Since last Friday all futures have taken a turn for the worse as momentum and speculators accentuated the drops…
July Corn lost 31 ¾ cents (biggest weekly drop since July 2022)
December Corn lost 9 cents
July Beans lost 82 ¾ cents (-6%, the most for any week since last July. Contract’s lowest settle since January 2022)
November Beans lost 63 ¼ cents
July Wheat lost 30 cents
This week’s headline recap…
- The Grain Corridor was set to expire on the 18th, but was renewed May 16th (Russia cried wolf again)
- The Kansas Wheat Tour showed the yield at 30bu/acre which is the lowest forecast since 2000 (also high abandonment rates)
- Planting Progress chugs along and is expected to show another massive planting update on Monday. This Monday it pegged corn planting at 65% and beans at 49%.

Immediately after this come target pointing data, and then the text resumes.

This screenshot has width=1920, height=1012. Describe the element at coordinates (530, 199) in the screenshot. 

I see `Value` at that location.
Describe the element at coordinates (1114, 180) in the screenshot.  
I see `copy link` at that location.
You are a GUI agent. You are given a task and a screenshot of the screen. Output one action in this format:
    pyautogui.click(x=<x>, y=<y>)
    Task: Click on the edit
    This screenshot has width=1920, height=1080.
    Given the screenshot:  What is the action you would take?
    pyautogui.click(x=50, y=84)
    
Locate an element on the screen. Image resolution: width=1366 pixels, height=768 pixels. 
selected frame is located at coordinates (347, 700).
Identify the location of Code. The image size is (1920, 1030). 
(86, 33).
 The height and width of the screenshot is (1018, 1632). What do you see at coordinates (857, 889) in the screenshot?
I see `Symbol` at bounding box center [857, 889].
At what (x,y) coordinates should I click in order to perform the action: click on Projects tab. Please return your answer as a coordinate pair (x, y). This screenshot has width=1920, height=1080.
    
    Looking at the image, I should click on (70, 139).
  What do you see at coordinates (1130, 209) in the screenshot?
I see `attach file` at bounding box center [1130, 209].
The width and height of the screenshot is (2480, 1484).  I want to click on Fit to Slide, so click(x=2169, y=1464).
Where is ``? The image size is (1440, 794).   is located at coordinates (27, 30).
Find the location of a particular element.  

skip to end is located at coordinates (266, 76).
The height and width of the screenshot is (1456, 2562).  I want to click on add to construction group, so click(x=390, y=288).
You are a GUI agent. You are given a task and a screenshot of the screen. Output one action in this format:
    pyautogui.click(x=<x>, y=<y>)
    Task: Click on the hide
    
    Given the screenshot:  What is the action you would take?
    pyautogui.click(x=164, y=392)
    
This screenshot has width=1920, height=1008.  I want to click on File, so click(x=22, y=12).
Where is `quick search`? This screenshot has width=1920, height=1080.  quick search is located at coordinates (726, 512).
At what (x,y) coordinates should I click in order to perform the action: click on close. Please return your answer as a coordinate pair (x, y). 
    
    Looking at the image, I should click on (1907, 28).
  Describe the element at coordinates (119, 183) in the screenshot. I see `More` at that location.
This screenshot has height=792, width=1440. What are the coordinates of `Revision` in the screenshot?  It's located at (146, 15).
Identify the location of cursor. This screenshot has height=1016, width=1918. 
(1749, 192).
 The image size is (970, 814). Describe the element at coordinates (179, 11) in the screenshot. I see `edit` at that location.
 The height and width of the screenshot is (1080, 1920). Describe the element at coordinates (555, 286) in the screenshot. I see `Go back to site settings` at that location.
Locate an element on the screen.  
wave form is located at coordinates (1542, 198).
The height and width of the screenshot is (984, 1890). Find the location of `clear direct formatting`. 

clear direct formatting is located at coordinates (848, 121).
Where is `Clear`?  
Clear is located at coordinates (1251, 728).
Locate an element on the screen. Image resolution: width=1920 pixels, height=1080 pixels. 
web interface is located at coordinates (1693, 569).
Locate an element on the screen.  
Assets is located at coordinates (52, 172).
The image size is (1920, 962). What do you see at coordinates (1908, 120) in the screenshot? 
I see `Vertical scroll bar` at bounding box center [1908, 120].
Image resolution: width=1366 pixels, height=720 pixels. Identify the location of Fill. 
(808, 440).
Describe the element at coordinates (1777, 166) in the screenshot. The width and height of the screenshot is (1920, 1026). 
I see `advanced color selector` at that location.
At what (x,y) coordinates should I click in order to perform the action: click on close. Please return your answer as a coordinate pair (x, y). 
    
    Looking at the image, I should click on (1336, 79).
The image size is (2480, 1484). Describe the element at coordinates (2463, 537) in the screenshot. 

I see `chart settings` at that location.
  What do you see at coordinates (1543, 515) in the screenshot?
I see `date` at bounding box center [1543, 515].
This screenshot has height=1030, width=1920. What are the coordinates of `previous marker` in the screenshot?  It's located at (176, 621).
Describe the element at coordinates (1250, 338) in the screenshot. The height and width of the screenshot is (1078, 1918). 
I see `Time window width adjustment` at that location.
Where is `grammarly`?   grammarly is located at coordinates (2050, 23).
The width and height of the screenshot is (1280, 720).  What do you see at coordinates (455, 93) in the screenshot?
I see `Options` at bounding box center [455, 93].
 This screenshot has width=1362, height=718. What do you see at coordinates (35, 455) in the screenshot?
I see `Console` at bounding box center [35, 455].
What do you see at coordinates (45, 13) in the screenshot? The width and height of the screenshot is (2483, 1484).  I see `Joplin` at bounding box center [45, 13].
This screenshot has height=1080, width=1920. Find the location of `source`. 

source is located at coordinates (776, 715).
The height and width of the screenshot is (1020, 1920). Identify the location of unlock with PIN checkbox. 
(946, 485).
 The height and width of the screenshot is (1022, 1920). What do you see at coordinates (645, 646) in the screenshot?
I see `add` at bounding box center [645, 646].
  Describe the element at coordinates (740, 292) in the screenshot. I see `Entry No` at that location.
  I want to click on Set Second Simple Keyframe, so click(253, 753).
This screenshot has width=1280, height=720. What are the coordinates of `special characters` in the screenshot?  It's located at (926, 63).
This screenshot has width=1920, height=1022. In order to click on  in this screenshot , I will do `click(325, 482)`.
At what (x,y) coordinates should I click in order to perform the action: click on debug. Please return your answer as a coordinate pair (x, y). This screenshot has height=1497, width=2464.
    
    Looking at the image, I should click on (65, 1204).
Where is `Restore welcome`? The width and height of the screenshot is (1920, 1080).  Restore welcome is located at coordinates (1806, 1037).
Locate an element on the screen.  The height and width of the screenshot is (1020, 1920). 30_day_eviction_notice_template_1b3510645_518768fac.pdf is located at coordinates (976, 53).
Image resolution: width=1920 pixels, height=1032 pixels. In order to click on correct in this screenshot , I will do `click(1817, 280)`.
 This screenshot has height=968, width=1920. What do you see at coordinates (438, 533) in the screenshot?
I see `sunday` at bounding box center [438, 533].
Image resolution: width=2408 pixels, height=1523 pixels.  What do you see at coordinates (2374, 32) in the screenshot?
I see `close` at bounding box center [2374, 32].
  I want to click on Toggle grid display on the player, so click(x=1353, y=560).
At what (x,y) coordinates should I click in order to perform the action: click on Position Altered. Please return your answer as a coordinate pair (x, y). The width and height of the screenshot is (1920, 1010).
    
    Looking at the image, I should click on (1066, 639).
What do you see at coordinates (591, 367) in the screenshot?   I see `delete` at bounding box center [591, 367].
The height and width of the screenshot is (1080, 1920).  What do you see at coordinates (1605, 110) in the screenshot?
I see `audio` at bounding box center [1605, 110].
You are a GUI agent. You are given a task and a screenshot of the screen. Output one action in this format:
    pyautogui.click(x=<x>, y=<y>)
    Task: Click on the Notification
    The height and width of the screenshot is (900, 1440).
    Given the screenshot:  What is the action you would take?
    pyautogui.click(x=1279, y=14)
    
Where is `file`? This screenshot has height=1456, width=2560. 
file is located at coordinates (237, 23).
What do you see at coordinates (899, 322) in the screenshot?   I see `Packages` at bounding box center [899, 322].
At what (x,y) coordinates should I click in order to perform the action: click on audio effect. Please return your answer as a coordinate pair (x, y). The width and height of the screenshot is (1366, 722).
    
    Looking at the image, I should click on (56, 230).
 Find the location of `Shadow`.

- Desperately needed rains have fallen in the severe drought areas of the central Great Plains, while forecasts continue to favour a good U.S. growing season
- Fed Chair Jerome Powell's commented today about tightening credit and potential rate hikes
Funds were thought to have been all sellers today with corn expected to have sold 1,000 contracts (short 103,000), soybeans to have sold 7,000 contracts (short 1,000), and wheat to have sold 2,000 contracts (short 134,000). On Tuesday, funds were slightly shorter than expected with corn 29,000 contracts shorter, soybeans 4,000 contracts shorter and wheat 0 contracts shorter or longer.